### [Activity]
Could you retype exactly the line containing "The image size is (569, 291)." and every line after it in the data below, leaving out the pictures?

++++++++

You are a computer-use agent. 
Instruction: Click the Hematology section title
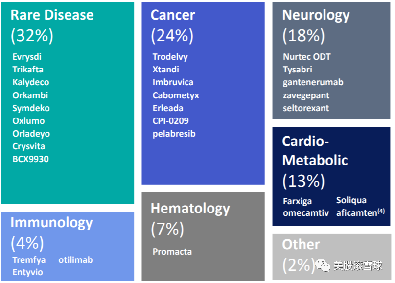(x=190, y=208)
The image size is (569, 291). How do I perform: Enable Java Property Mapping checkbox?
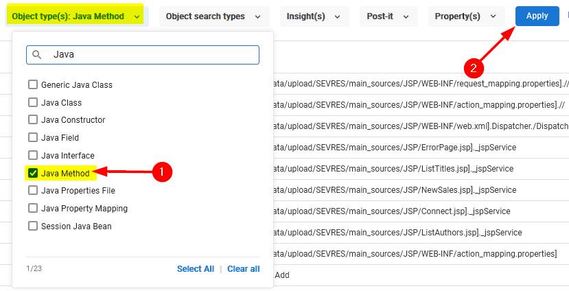click(33, 209)
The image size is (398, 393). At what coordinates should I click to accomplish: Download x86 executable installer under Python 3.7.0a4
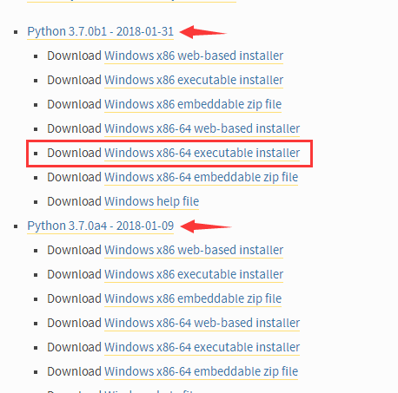(x=194, y=274)
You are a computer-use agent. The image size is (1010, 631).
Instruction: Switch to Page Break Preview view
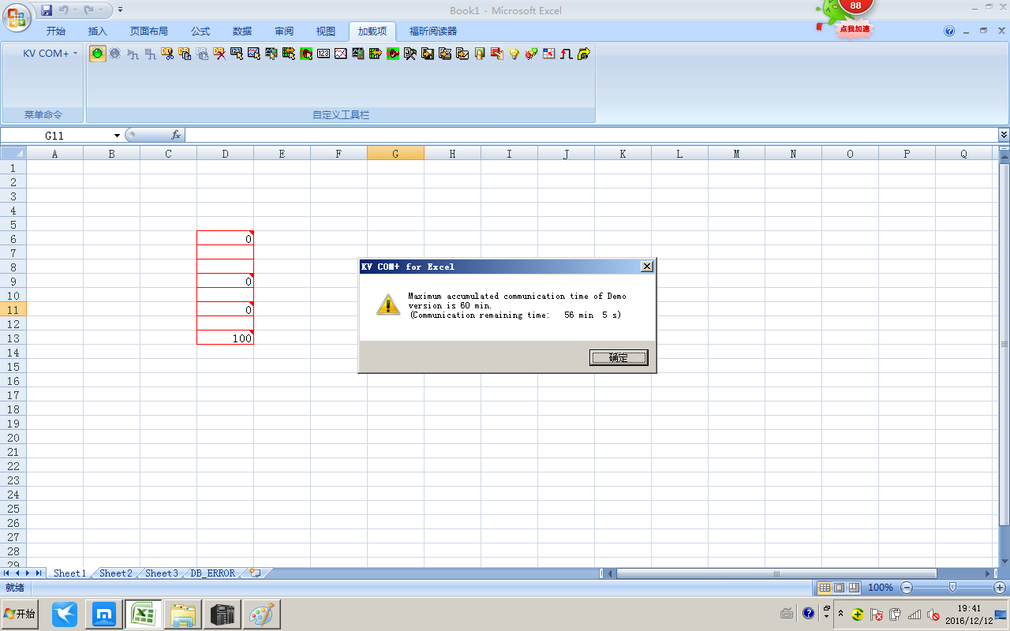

++++++++

### [Response to this exercise]
The image size is (569, 291). How do I perform: Enable Java Property Mapping checkbox?
click(33, 209)
The image size is (398, 393). At what coordinates should I click to accomplish: Download x86 executable installer under Python 3.7.0a4
(x=194, y=274)
You are a computer-use agent. The image size is (1010, 631).
Instruction: Switch to Page Break Preview view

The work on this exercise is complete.